Spiega Gustafson: «Il tipo emotivo, in cui si riconoscono il 30 per cento della popolazione e i due terzi delle donne, vuole "legare" prima di chiedere. Dice: "Mi spiace disturbarvi, ma sono veramente in difficoltà e forse lei può aiutarmi". Se lo si fa interagire con un soggetto analogo questi risponderà qualcosa come: "Sono felice che ci abbia chiamato, deve essere stato davvero un enorme fastidio per lei"». A quel punto la conversazione è incardinata sul binario giusto. «I razionali, un quarto delle persone, pretendono fatti e risposte concrete. Se li accoppi con un emotivo che si dilunga in preliminari, perdono la pazienza. I reattivi sono manichei: o amano o odiano. I dogmatici non li convincerai mai che hanno torto. Si dovrà dire: "Ha ragione ma..."».

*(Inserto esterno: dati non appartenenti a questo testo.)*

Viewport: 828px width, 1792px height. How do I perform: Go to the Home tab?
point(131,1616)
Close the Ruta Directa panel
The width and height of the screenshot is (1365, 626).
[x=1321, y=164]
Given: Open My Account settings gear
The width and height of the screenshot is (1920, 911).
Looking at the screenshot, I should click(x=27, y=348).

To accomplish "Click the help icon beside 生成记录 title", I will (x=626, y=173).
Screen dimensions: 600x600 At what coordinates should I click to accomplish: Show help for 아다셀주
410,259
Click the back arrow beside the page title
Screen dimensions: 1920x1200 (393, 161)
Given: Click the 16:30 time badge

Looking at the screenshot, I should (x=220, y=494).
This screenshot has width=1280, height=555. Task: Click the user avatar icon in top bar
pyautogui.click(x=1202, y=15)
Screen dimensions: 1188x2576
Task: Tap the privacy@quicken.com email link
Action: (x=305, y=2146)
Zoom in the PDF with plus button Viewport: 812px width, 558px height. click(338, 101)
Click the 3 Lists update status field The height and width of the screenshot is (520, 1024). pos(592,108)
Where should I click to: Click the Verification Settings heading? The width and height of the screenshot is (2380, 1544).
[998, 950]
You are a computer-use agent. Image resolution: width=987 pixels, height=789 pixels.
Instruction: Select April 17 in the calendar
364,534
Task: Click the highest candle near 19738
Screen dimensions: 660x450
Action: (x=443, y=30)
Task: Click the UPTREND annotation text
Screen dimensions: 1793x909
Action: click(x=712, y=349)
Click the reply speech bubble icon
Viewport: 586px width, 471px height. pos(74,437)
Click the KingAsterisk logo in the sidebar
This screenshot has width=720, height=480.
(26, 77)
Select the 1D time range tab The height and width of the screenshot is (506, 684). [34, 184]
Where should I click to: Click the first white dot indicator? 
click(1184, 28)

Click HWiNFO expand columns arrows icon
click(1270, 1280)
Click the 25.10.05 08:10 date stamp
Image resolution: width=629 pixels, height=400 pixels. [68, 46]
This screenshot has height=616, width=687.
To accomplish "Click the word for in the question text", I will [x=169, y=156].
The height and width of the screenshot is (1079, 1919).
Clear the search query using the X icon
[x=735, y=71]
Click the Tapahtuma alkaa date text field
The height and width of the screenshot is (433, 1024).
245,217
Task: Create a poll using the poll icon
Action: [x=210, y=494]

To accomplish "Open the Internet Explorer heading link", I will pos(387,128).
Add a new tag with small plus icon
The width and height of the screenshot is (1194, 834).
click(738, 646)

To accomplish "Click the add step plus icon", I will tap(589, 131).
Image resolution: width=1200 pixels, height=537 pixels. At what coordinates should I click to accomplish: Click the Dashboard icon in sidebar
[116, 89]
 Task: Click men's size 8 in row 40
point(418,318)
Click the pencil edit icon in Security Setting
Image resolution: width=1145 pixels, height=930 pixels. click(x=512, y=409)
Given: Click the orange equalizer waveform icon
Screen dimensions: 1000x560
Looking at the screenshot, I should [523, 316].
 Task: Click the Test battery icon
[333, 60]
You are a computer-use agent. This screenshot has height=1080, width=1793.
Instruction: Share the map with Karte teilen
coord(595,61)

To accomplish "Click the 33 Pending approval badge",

Non ci sono tipi giusti o sbagliati. Alcuni si incastrano bene, altri no. Vale quel che Vinicius de Moraes diceva della vita: l’arte dell’incontro. Il software dà un aiutino. Grande, come ha capito anche l’italiana Almawave. «Il nostro Iride» spiega l’amministratrice delegata Valeria Sandei «ha algoritmi semantici che analizzano la frequenza vocale e il testo della conversazione per capire, in tempo reale, le vere esigenze di chi chiama e suggerire all’operatore la migliore risposta». Una specie di macchina della verità a servizio di call center avanzati, che però la Almawave vende essenzialmente all’estero: «In Brasile, dove siamo gli italiani che danno più lavoro dopo la Fiat, la legislazione obbliga alla registrazione integrale delle chiamate a tutela del consumatore». Da noi invece, spiega il Garante per la privacy, ci vorrebbe un suo chiaro e documentabile assenso preventivo. «Nel 2009» ricorda il portavoce «ci siamo accorti che le compagnie telefoniche, senza alcun permesso, raccoglievano informazioni sui propri clienti suddividendoli in fasce (argento, oro, etc) per poi calibrare la qualità del servizio. Non dovrebbe succedere, ma succede». In America lo fanno da anni senza che nessun cliente sia stato avvisato. Se capitasse in Italia, chi lo scoprirebbe? La prossima volta che chiamate un numero verde, dite una cosa gentile: se non per l’operatore, fatelo per evitare la condanna digitale al girone degli iracondi.